As the new wireless broadband is available at a lesser cost but without the service levels that GDS guarantees to corporate customers, the company declared the new offer to be designed exclusively for residential users. But it is unlikely that GDS or its partner ISPs IDM, Terranet and Cyberia, would refuse subscriptions from small businesses and home offices.
Freeing trade in services
Lebanon wants to spearhead a regional agreement for liberalization of trade in services. This is the aim which the director general at the ministry of economy and trade, Fady Makki, outlined to the audience in a conference on liberalization of trade in services in the Arab world in the middle of last month.

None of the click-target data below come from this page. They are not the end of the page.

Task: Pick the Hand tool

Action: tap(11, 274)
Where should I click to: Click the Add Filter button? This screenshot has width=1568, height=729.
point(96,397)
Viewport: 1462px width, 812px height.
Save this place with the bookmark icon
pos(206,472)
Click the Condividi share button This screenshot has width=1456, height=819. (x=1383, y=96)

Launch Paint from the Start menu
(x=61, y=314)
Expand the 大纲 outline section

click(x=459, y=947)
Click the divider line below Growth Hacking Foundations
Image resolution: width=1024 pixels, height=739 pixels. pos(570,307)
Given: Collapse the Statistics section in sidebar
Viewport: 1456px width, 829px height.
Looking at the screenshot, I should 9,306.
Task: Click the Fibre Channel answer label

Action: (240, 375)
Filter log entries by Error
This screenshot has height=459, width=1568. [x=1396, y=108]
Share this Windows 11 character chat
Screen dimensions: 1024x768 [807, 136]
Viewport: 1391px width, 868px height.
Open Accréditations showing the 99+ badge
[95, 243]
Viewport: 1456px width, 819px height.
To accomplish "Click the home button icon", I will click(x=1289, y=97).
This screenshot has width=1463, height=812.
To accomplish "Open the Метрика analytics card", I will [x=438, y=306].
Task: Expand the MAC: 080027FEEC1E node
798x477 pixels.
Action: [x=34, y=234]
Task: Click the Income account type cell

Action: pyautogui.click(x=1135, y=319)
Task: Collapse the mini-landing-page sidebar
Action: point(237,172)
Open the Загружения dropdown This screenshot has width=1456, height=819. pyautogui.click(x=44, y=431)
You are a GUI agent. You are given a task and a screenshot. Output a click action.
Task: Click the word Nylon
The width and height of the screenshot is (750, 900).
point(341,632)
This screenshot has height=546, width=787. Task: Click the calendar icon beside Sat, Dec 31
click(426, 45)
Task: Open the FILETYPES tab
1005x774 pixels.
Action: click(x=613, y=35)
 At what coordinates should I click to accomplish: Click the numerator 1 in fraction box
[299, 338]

According to Makki, official delegations from five Arab countries had just a week earlier completed their first meetings of a first round of talks on regional liberalization of trade in services. Called the Beirut round, the target of the negotiations was to implement an agreement on free trade in services by beginning of 2006. The pact could enter into effect after ratification by only three Arab countries and Lebanon and Jordan would be among the first three countries that are “prime candidates to ratify intra-Arab free trade in services,” he said.
However, awareness of the issue in Lebanon was not yet strong, Makki warned, and urged the country’s professionals to communicate their demands and expectations from such an agreement to the ministry, for inclusion in the Lebanese delegation’s agenda.
The conference was organized by recent business services enterprise, World Trade Center Beirut, which plans to stage annual conferences on trade liberalization. A related theme, specifically the role of cross border investments in the Arab world, was the topic also of another conference, convened over the same two days by the Union of Arab Banks at the Phoenicia Intercontinental. The events coincided due to their timing immediately prior to the beginning of Ramadan.
While they saw value in the opportunities to meet with colleagues on the sidelines of the event, several Lebanese bankers opined that in terms of lectures and presentations such conferences generally would not offer many additional perspectives to similar events held in the past.